### TASK DESCRIPTION
Starting with the line that has "The width and height of the screenshot is (504, 444)." in the records below and ending with the line that has "This screenshot has width=640, height=360.", output those lines exactly and nothing more; omit the pictures.

### INFORMATION SUPPLIED
#####

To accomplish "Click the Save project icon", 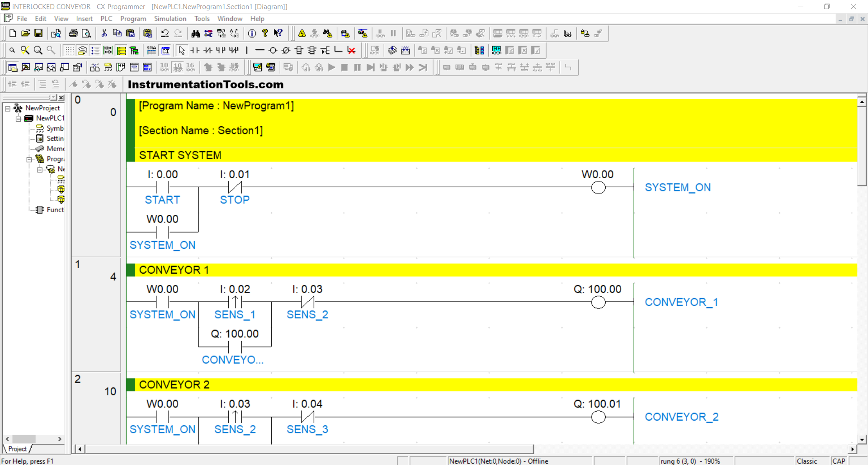I will coord(38,33).
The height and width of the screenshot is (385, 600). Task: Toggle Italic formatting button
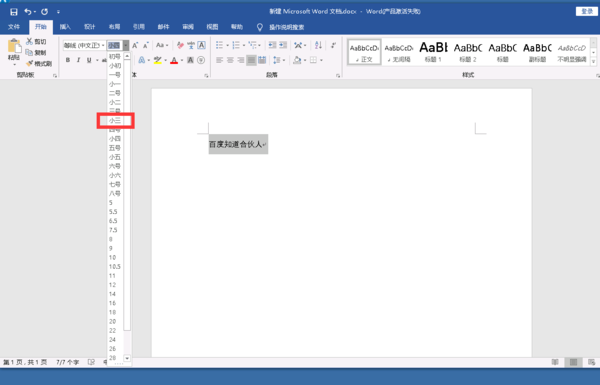(x=78, y=60)
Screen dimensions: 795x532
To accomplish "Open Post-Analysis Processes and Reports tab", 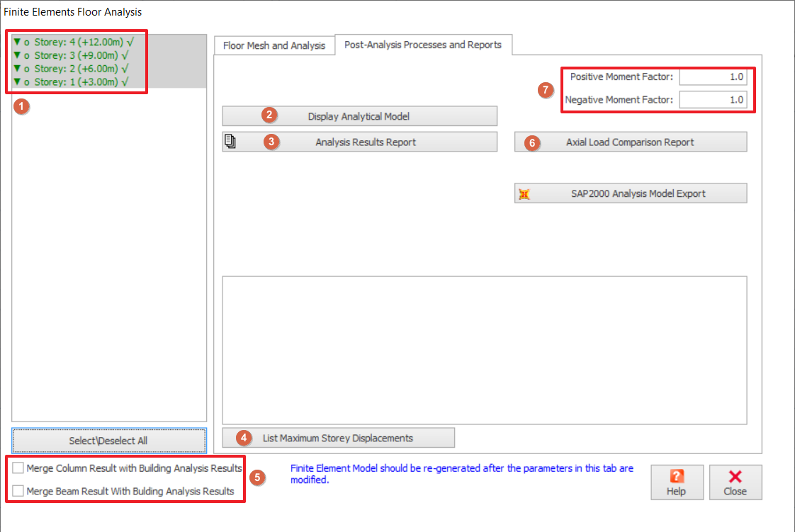I will pos(423,45).
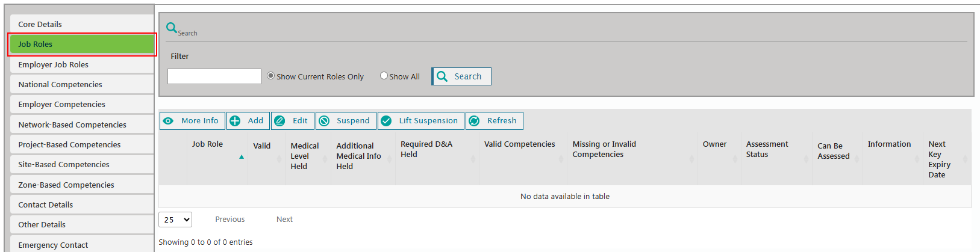Click the pencil icon on Edit
The image size is (980, 252).
(279, 121)
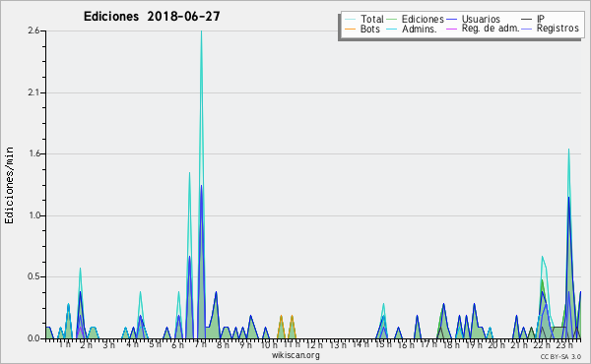591x364 pixels.
Task: Click the 7 h peak at 2.6
Action: click(201, 31)
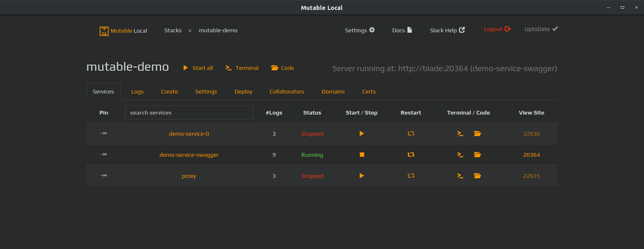The width and height of the screenshot is (644, 249).
Task: Start the proxy service
Action: click(362, 176)
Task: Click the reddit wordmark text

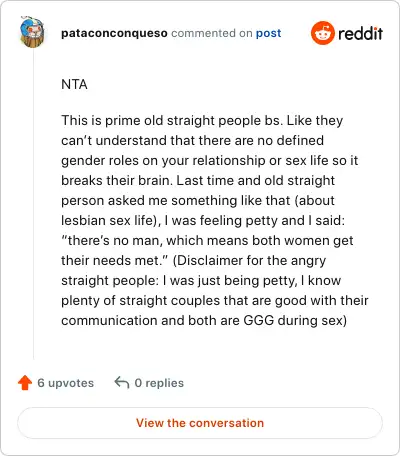Action: tap(360, 33)
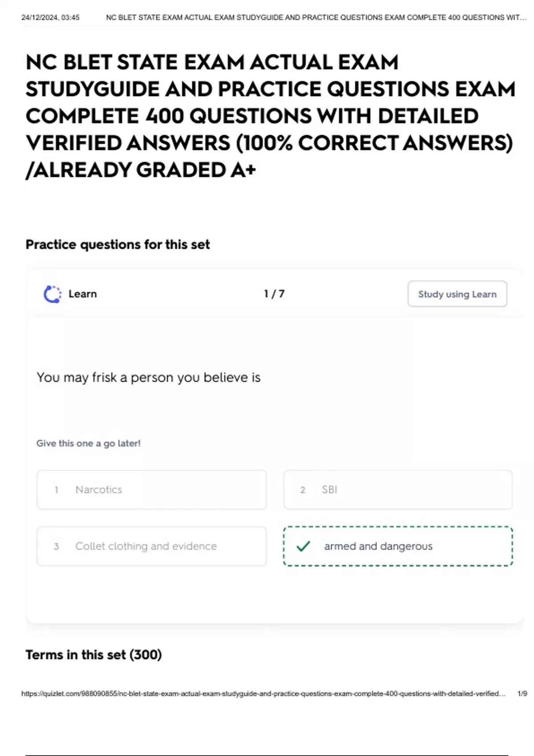The image size is (534, 756).
Task: Click the number 3 label on clothing option
Action: pyautogui.click(x=56, y=546)
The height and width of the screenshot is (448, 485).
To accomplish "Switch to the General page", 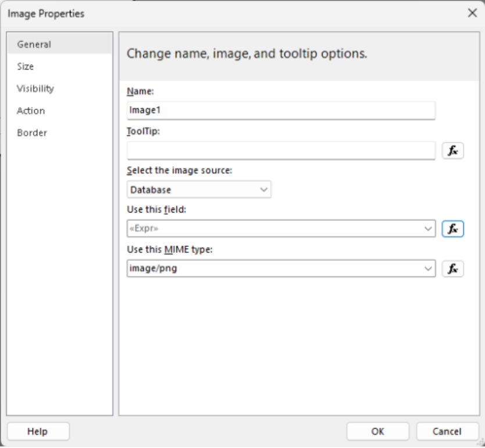I will coord(34,45).
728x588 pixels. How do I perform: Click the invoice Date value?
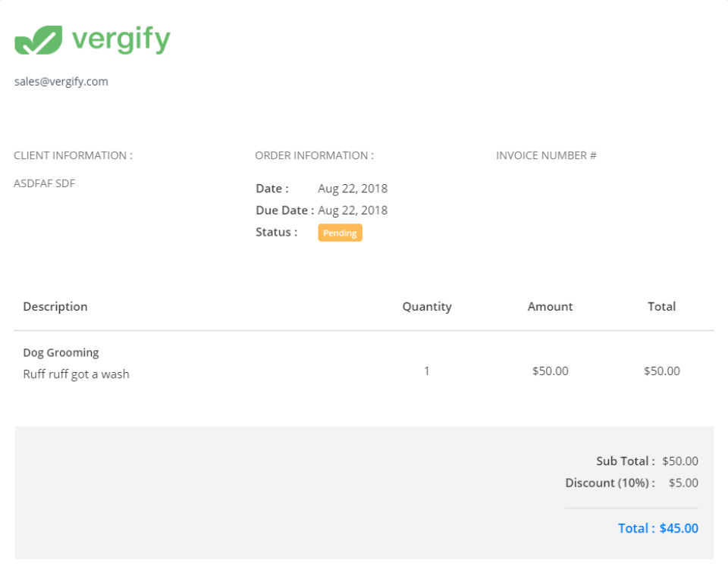pos(353,189)
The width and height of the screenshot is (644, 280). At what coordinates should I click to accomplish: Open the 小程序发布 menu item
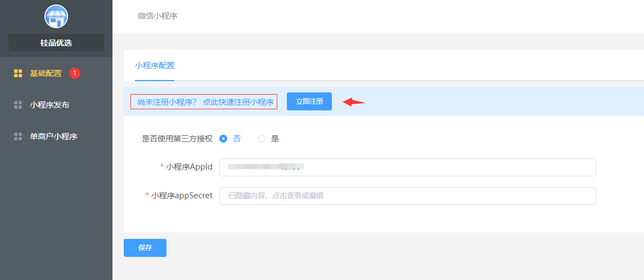[x=49, y=105]
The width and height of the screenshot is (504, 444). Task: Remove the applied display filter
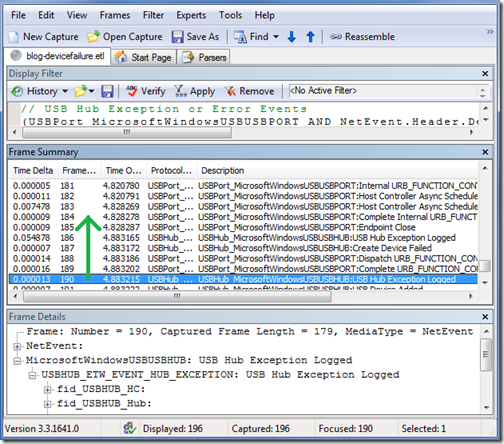250,91
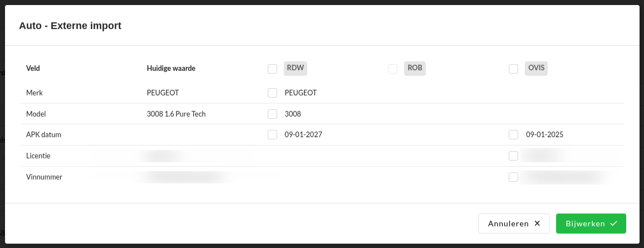Click the date 09-01-2027 label
The width and height of the screenshot is (644, 248).
(303, 135)
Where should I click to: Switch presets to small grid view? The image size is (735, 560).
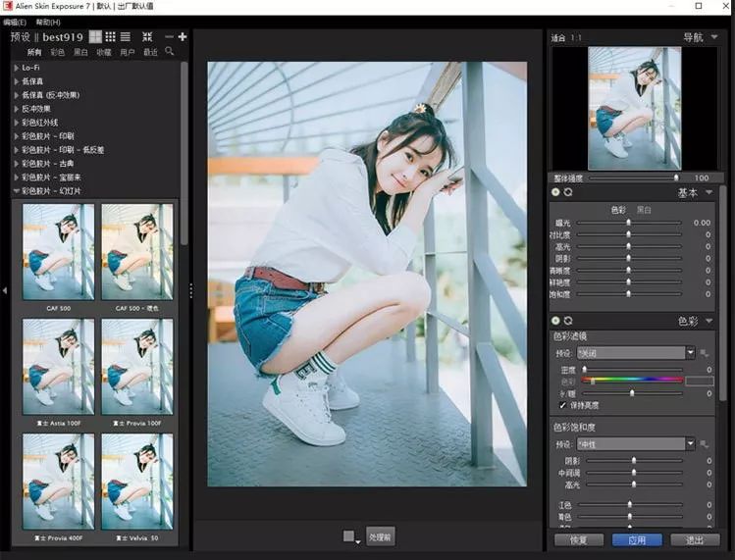coord(110,37)
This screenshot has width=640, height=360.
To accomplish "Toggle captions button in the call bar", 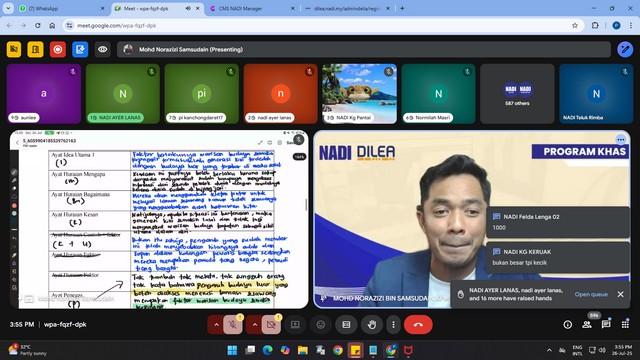I will (x=346, y=325).
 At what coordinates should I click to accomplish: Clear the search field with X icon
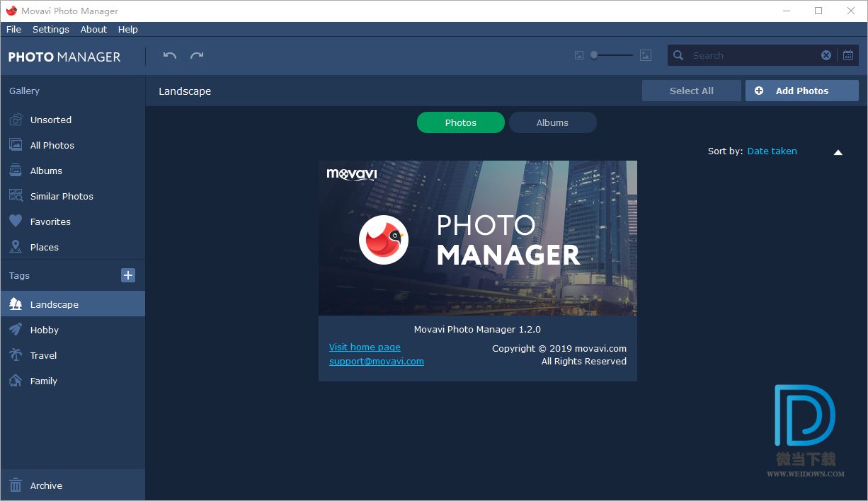pos(826,55)
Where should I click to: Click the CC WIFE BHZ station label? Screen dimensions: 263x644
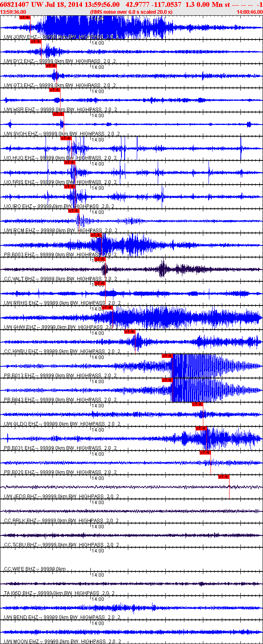pyautogui.click(x=19, y=569)
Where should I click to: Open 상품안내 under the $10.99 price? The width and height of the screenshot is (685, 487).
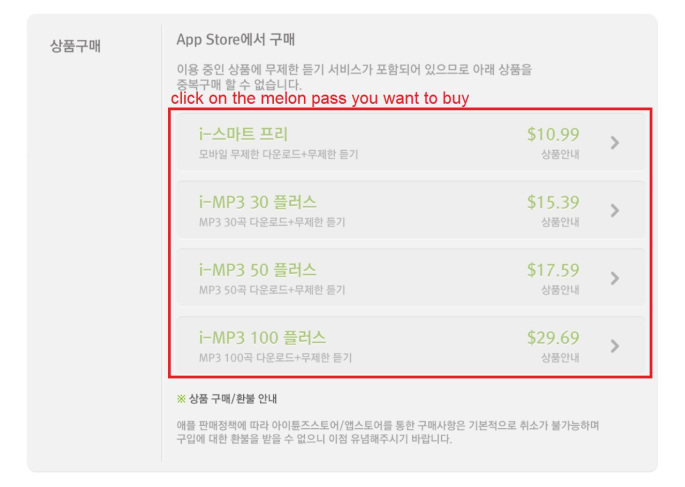pyautogui.click(x=560, y=154)
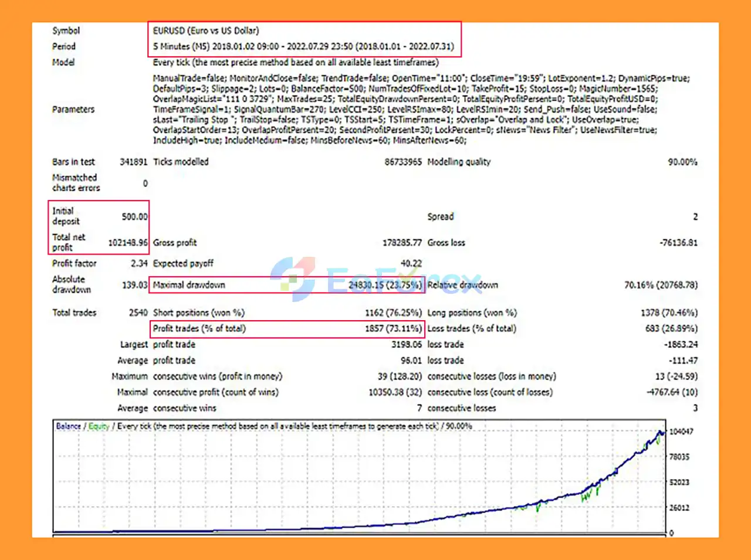
Task: Click the Initial deposit value 500.00
Action: pyautogui.click(x=134, y=217)
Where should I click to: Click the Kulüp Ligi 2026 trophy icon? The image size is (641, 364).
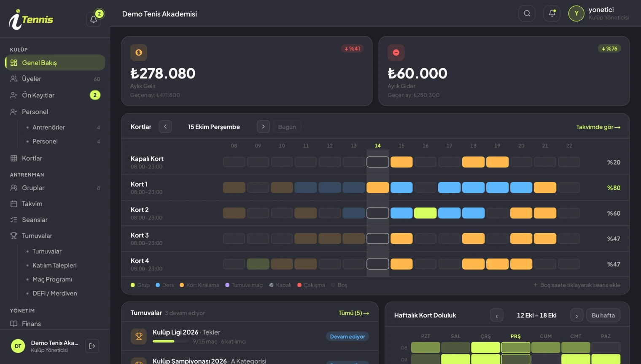[139, 336]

#####

### PROBLEM SOLUTION
The width and height of the screenshot is (504, 444). Task: Remove the applied display filter
250,91
Click the date 09-01-2027 label
The width and height of the screenshot is (644, 248).
(303, 135)
Where should I click to: Switch presets to small grid view? The image size is (735, 560).
coord(110,37)
This screenshot has width=640, height=360.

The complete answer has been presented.